• **Exercise prompt**: Pull each line with the string "Dukung" from the entries.

• **Exercise input**:
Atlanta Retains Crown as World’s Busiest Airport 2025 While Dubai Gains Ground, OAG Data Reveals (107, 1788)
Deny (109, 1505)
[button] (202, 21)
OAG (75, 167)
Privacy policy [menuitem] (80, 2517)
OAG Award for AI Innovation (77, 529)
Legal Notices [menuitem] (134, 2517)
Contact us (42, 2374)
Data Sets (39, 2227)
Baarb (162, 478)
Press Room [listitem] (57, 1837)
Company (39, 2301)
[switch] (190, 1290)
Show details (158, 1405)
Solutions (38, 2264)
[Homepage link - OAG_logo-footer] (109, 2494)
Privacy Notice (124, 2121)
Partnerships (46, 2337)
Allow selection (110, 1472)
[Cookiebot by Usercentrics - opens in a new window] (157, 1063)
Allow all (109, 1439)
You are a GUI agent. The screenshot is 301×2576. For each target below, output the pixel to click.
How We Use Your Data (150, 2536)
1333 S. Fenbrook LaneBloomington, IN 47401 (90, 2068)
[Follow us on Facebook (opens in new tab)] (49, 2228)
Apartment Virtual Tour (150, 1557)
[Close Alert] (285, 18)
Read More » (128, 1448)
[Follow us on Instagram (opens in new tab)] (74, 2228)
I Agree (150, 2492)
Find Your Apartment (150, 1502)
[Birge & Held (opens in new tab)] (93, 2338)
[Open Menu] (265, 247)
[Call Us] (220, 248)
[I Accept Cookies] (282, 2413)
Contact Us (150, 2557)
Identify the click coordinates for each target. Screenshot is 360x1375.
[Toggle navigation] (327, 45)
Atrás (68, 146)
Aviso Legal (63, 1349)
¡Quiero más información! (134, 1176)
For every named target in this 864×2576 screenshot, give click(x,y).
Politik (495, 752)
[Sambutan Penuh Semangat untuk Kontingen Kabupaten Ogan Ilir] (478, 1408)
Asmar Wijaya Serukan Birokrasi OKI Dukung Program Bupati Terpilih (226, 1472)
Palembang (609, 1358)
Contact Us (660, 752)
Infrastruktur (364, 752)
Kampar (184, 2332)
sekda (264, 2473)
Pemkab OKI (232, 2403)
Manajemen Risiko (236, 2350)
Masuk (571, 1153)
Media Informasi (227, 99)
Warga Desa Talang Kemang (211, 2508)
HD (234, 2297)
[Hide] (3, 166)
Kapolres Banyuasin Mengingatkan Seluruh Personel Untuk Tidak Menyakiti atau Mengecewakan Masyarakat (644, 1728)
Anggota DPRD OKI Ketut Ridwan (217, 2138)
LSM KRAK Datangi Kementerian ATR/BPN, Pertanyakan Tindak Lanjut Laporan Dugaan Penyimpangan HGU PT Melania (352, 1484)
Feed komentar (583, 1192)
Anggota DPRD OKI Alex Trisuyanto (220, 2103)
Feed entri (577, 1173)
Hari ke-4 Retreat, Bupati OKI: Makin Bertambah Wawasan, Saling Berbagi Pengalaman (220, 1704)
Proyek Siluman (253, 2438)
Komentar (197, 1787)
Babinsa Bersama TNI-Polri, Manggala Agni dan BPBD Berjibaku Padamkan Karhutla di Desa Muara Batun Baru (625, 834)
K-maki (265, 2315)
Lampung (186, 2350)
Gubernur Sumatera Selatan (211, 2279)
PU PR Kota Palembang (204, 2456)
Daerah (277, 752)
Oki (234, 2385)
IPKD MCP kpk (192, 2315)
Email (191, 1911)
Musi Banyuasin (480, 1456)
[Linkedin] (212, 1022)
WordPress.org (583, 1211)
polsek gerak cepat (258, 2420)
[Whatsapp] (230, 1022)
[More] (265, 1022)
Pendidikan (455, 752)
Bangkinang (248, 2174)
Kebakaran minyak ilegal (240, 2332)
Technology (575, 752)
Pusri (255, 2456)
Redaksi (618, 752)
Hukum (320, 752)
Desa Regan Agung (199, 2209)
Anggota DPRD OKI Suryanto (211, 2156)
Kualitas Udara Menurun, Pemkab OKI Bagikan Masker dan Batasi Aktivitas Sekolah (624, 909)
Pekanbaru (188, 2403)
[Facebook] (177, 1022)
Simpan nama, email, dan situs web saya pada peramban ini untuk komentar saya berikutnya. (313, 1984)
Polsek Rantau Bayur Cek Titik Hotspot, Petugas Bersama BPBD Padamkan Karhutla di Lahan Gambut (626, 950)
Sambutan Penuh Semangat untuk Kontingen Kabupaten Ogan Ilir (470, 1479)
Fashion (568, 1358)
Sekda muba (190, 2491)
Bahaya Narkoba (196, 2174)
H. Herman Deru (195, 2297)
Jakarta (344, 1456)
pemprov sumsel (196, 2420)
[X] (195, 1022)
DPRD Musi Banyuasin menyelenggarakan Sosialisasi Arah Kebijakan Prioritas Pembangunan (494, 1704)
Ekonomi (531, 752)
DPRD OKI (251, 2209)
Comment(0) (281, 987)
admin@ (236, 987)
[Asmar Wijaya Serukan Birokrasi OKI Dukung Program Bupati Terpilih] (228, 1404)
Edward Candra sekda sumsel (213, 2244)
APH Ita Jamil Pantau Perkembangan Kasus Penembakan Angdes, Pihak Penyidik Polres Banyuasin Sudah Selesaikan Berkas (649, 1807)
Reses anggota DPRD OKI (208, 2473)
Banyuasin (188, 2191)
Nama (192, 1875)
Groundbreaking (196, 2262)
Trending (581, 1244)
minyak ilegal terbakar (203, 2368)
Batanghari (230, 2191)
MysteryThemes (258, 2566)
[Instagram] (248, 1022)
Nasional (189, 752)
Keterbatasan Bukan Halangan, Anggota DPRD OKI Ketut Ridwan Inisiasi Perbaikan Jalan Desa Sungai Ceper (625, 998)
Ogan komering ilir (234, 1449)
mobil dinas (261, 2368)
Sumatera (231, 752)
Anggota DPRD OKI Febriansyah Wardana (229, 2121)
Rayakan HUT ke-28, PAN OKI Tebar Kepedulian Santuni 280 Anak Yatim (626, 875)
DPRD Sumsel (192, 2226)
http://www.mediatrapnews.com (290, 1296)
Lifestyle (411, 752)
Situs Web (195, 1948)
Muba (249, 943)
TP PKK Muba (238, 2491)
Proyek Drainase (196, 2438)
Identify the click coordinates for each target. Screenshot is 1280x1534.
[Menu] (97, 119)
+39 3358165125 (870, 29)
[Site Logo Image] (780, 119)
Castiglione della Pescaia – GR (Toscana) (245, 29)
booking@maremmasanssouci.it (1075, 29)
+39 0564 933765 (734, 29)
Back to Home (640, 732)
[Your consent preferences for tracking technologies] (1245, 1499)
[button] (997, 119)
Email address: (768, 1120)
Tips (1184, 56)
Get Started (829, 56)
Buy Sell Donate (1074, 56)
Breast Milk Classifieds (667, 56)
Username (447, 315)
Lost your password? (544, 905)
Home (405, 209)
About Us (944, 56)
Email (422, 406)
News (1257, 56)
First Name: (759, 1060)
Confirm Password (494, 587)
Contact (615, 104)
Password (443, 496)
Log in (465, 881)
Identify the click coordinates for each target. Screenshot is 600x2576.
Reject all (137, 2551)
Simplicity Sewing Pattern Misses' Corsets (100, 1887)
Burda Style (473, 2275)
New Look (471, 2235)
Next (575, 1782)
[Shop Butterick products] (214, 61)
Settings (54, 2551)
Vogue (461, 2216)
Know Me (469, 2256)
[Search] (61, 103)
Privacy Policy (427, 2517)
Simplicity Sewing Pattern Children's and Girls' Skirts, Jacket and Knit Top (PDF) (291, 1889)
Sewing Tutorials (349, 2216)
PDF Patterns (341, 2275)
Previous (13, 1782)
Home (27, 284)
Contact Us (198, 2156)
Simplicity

• **Answer to the problem**:
Asmar Wijaya Serukan Birokrasi OKI Dukung Program Bupati Terpilih (226, 1472)
[Asmar Wijaya Serukan Birokrasi OKI Dukung Program Bupati Terpilih] (228, 1404)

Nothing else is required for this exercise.